Wages rose 0.6% in the December quarter 2020, but maintained the historically low annual rate of 1.4%, seasonally adjusted.
The moderate growth recorded by the Australian Bureau of Statistics (ABS) was ahead of the 0.3% rise pencilled in by economists.
Wage growth continues to outpace inflation which sits at 0.9% annually according to December data from the ABS.
Michelle Marquardt, Head of Prices Statistics at the ABS, said work conditions returning to pre-COVID normality, as well as regulatory factors, had assisted growth.
"December quarter’s moderate growth was influenced by businesses rolling back short-term wage reductions, returning wages to pre-COVID levels," Ms Marquardt said.
"The phased implementation of the Fair Work Commission annual wage review also had a small positive impact on wages."
She added the public sector was still suffering from COVID-related factors, with the wage growth in the private sector almost doubling public's.
“In original terms, wages rose 0.5% in December quarter 2020. Private sector wages rose 0.5%, outpacing the public sector rise of 0.3%.
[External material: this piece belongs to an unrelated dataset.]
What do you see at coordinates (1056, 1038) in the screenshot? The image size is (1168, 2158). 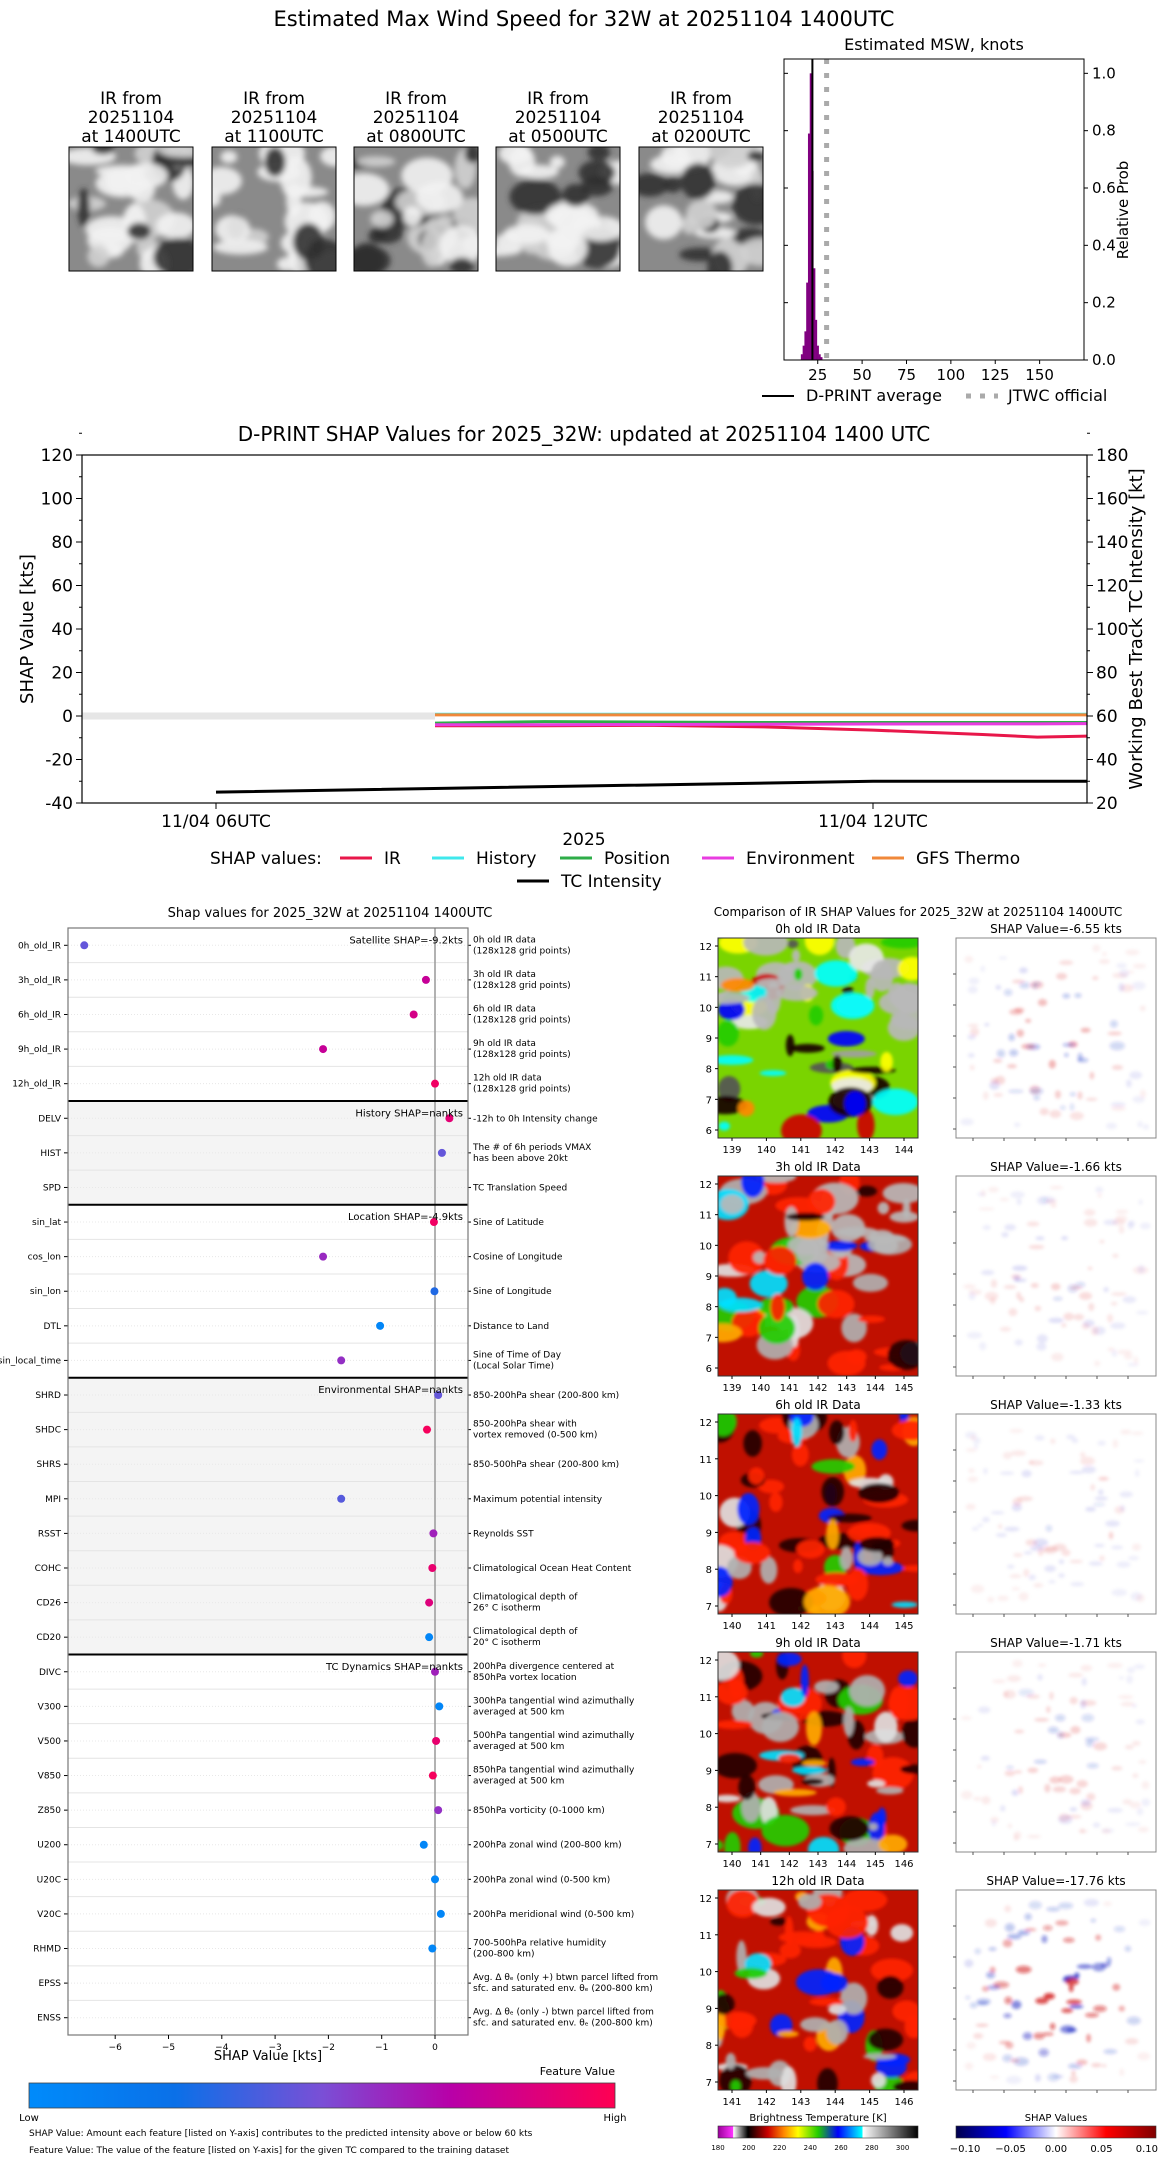 I see `shap-frame` at bounding box center [1056, 1038].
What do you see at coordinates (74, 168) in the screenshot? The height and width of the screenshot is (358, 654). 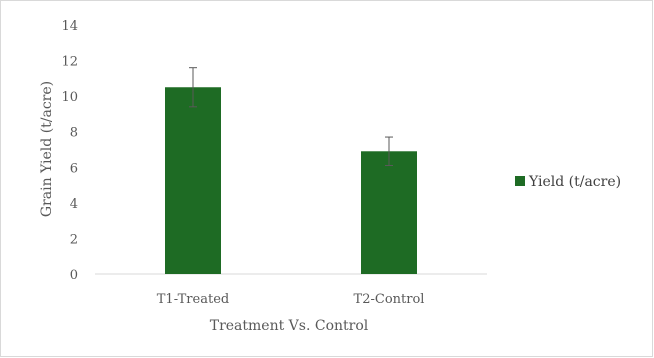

"Wage freezes have had an impact on the public sector which recorded its lowest annual increase (1.6%) since the commencement of the series.”
Private sector growth was fueled by the continued restoration of hourly wages back to pre-pandemic levels, following reductions in the previous quarters.
IFM chief economist, Alex Joiner, noted on Twitter the rebound in wage growth may cause the Reserve Bank (RBA) to have to rethink policy.
Wages data rebounds in Q4 after recent weakness, will add to the belief that the #RBA will need to wind back policy sooner than it has outlined but it may just be a one off #ausbiz pic.twitter.com/rusyWmvGfW— Alex Joiner (@IFM_Economist) February 24, 2021
Westpac economist Lochlan Halloway echoed Mr Joiner's sentiments, stating concerns about how the RBA would achieve its goals.
"The RBA has stated that it will not raise the cash rate until consumer price inflation is sustainably within the 2 to 3% target," Mr Holloway said.
"To achieve this, the bank believes that annual wages growth will need to be running at around 3½ to 4%. Such a pace has not been seen since the post-GFC mining boom in 2012.
"Although the labour market has posted a significant recovery since the nadir of the crisis, the unemployment rate (6.4% in January) is still roughly 1.3% above pre-COVID levels.
"Full employment, which the RBA estimates to be in the order of 4.5%, is still a way off - along with any consequent lift in wages growth."
The professional, scientific and techinical services industry saw the biggest rise in wage growth, up 1.2%, after significant wage reductions saw it fall 0.5% in June.
Annual wage growth to the December quarter 2020 ranged from 0.3% for the accommodation and food services industry to 2.4% for the education and training industry.
Victoria recorded the highest quarterly rise at 0.7%, after wage reductions contributed to a 0.1% fall in June and minimal wage growth in September (0.2 per cent).
The Northern Territory also recorded a quarterly rise of 0.7% based mainly on regular public sector wage growth.
South Australia and the Australian Capital Territory recorded the lowest quarterly wage index rise of 0.2%.